Daniel Kahneman (psychologue et économiste américano-israélien, professeur à l'université de Princeton, lauréat du Prix Nobel d'économie en 2002) et son collègue Amos Tversky ont démontré que notre capacité à estimer la fréquence d’un événement dépend essentiellement de la facilité avec laquelle les exemples nous viennent à l’esprit. Ils ont appelé ce processus « l’heuristique de la disponibilité »[1].

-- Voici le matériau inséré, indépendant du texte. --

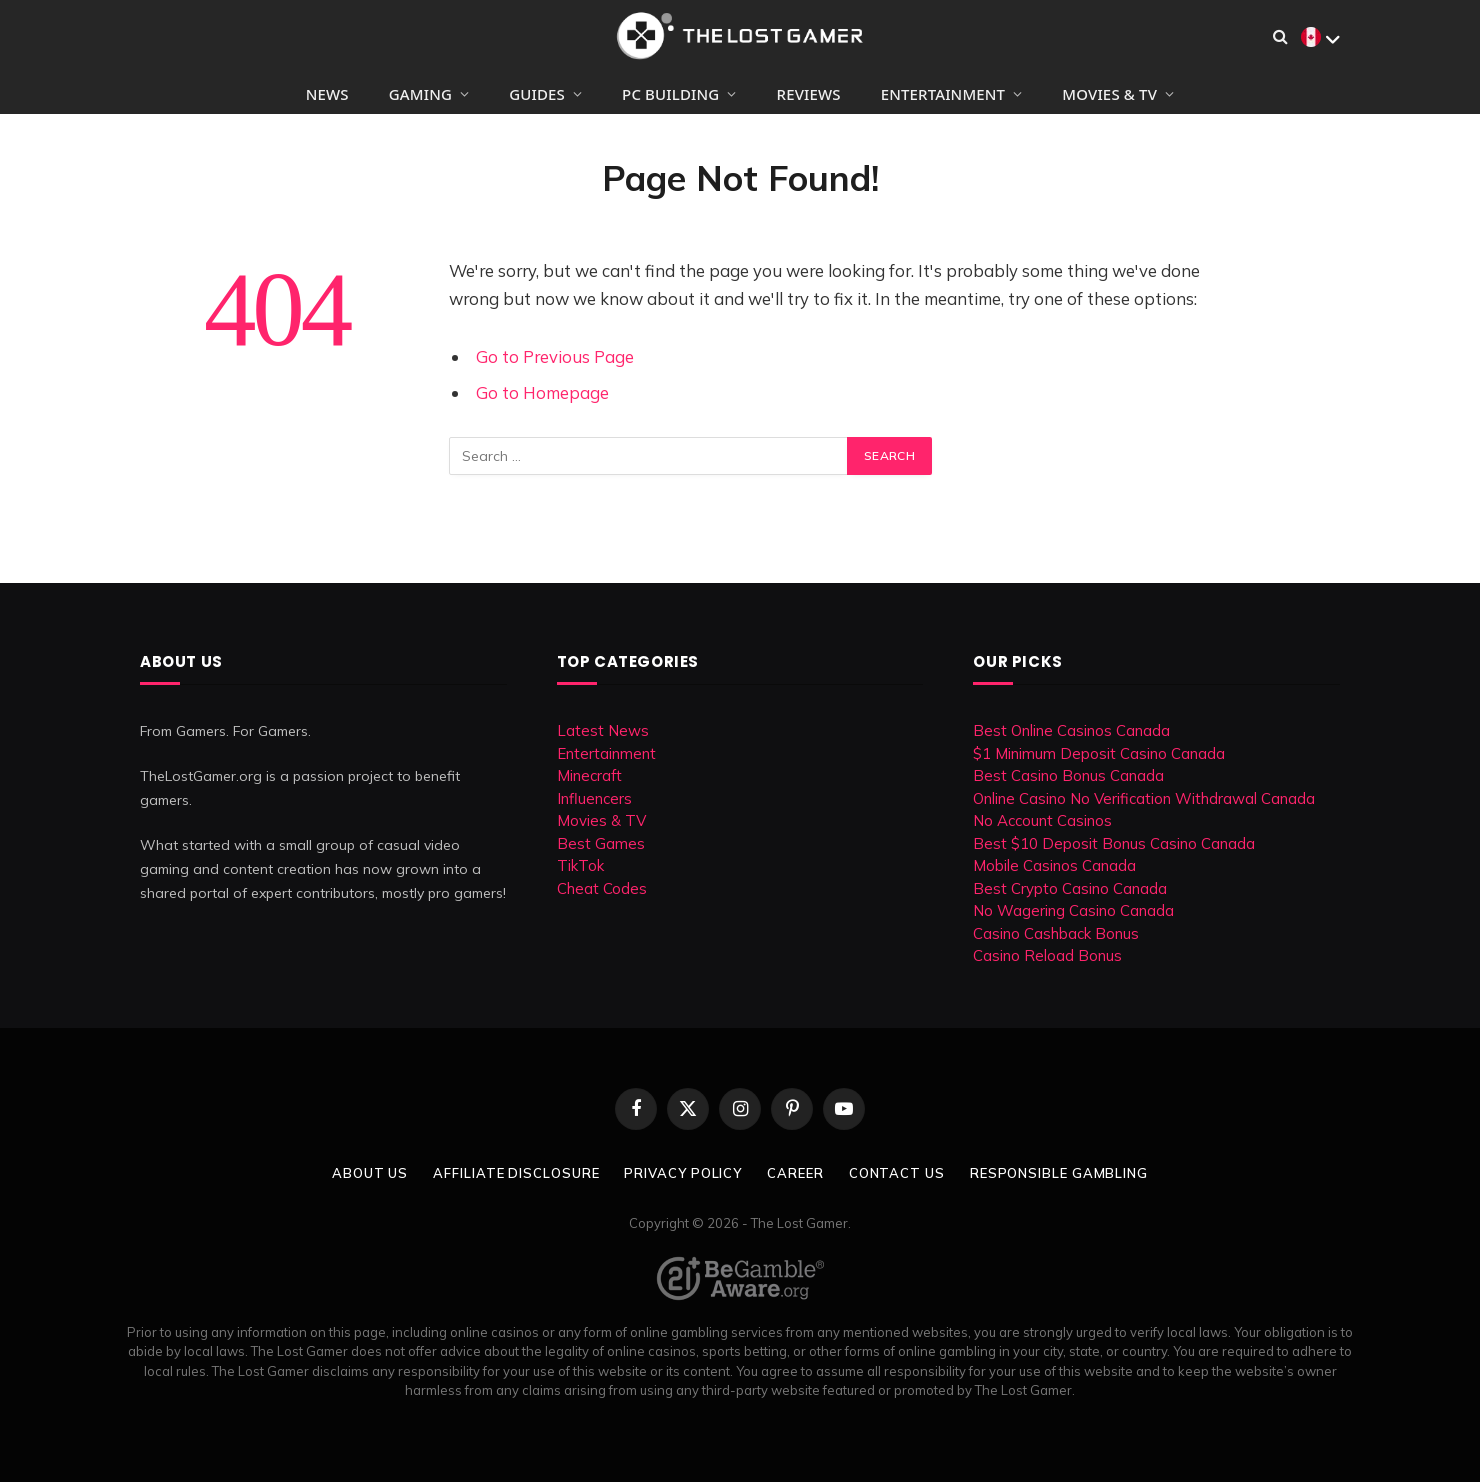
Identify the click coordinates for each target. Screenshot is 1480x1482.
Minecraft (589, 775)
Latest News (603, 730)
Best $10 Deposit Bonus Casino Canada (1114, 843)
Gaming (420, 94)
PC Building (670, 94)
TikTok (580, 865)
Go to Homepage (542, 392)
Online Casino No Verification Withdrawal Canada (1144, 798)
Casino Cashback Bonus (1056, 933)
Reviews (809, 94)
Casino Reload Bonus (1047, 955)
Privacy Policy (683, 1173)
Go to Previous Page (555, 356)
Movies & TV (1109, 94)
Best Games (601, 843)
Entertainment (943, 94)
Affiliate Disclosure (516, 1173)
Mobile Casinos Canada (1054, 865)
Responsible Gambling (1059, 1173)
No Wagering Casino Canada (1073, 910)
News (327, 94)
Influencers (594, 798)
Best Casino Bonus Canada (1068, 775)
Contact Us (897, 1173)
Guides (537, 94)
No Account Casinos (1042, 820)
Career (795, 1173)
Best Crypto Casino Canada (1070, 888)
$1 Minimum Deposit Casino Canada (1099, 753)
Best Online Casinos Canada (1071, 730)
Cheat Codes (602, 888)
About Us (370, 1173)
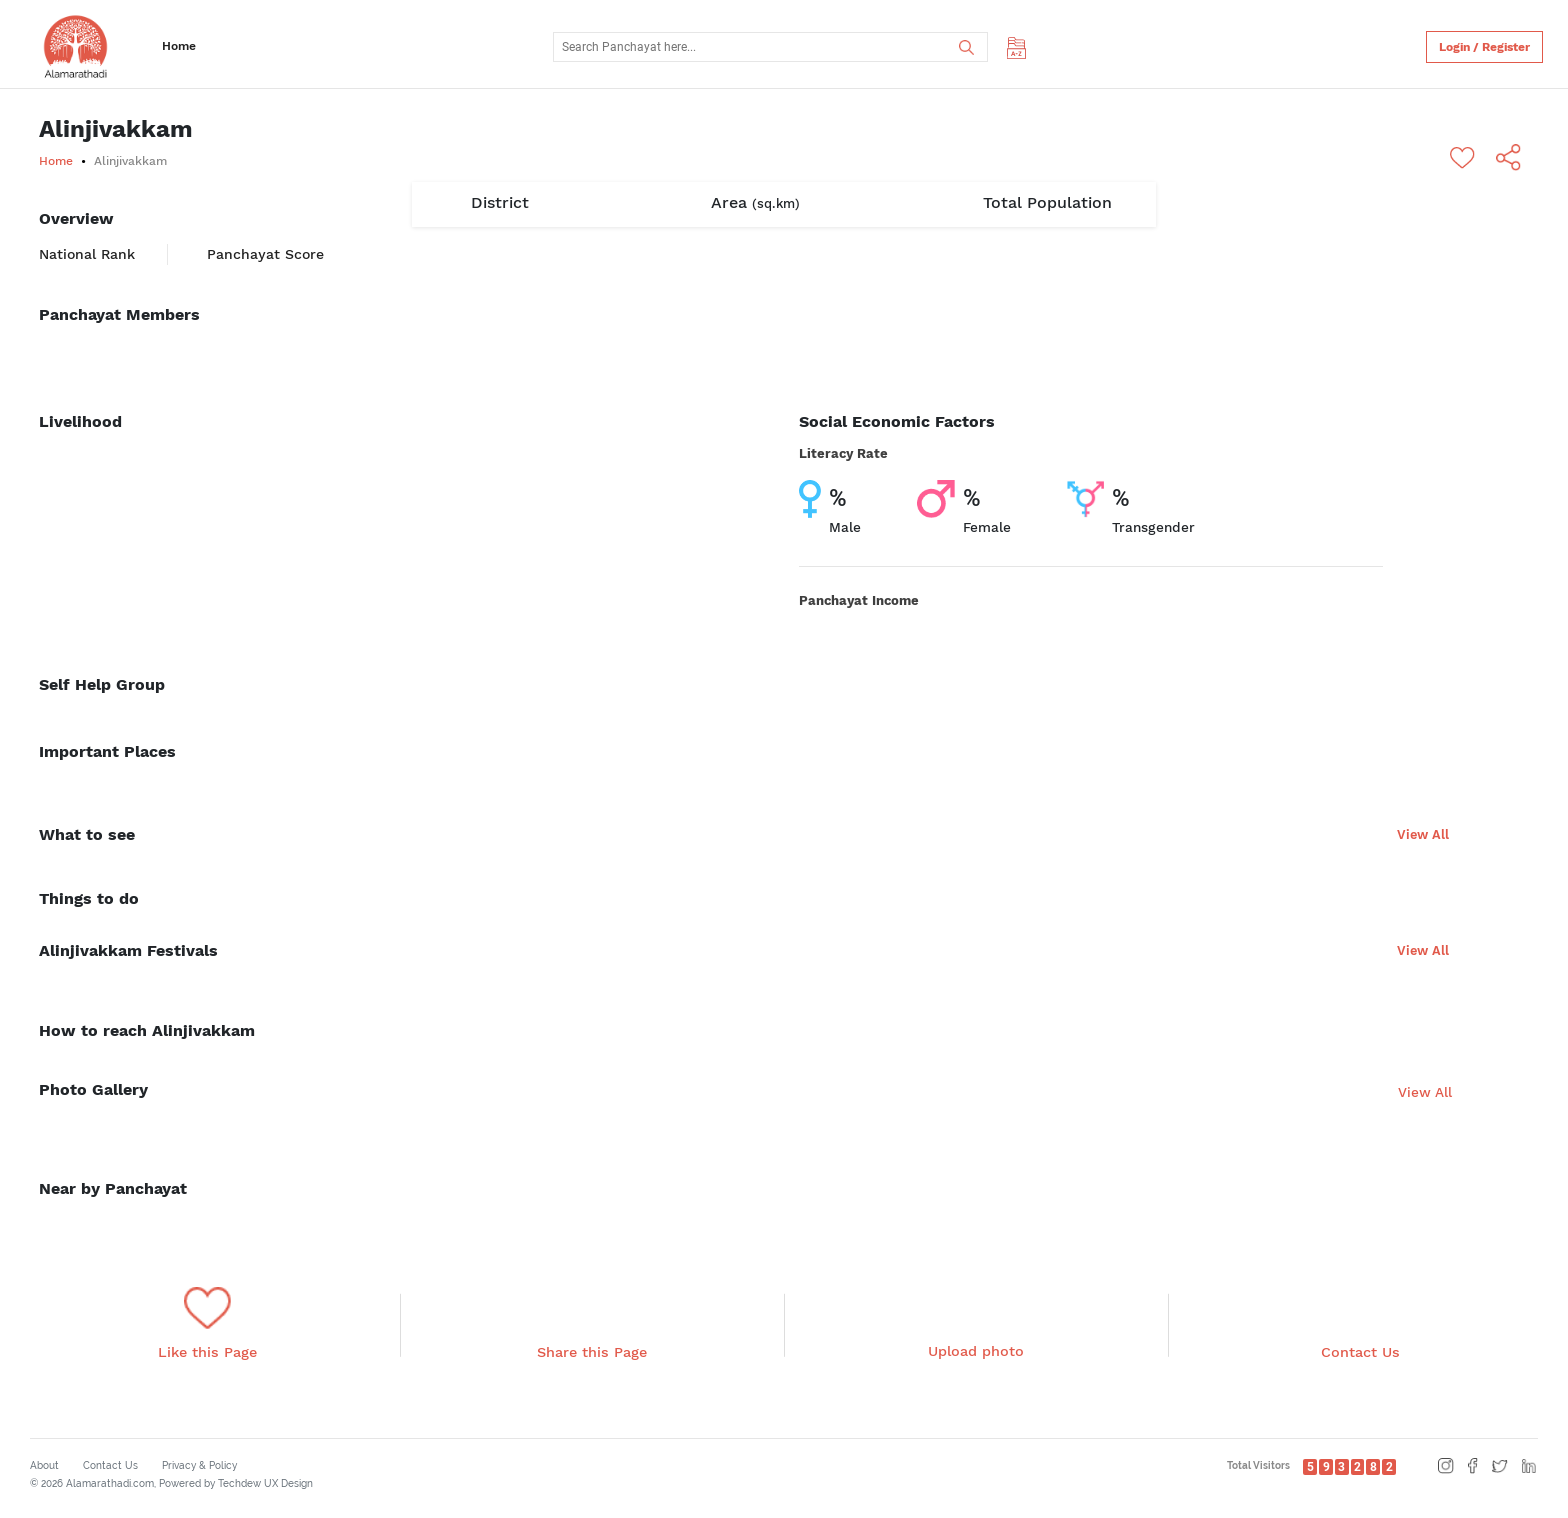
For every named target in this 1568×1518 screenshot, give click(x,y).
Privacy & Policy (199, 1465)
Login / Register (1484, 47)
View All (1423, 834)
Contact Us (110, 1465)
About (44, 1465)
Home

Et bien entendu, ce processus nous conduit à de graves erreurs d’appréciation.

Vous venez de voir à la télévision les images d’un tsunami dévastateur. Si on vous demande alors votre estimation de la fréquence des tsunamis, votre réponse risque d’être très excessive. Simplement parce qu’un exemple de tsunami vous est venu très facilement à l’esprit. Il en est de même pour les violences en général, et les abus sexuels en particulier.

 

La violence a diminué au cours des derniers siècles

Steven Pinker, professeur de psychologie à Harvard, a publié en 2011 un livre imposant ayant pour titre « La part d’ange en nous », préfacé par Matthieu Ricard pour la traduction française[2].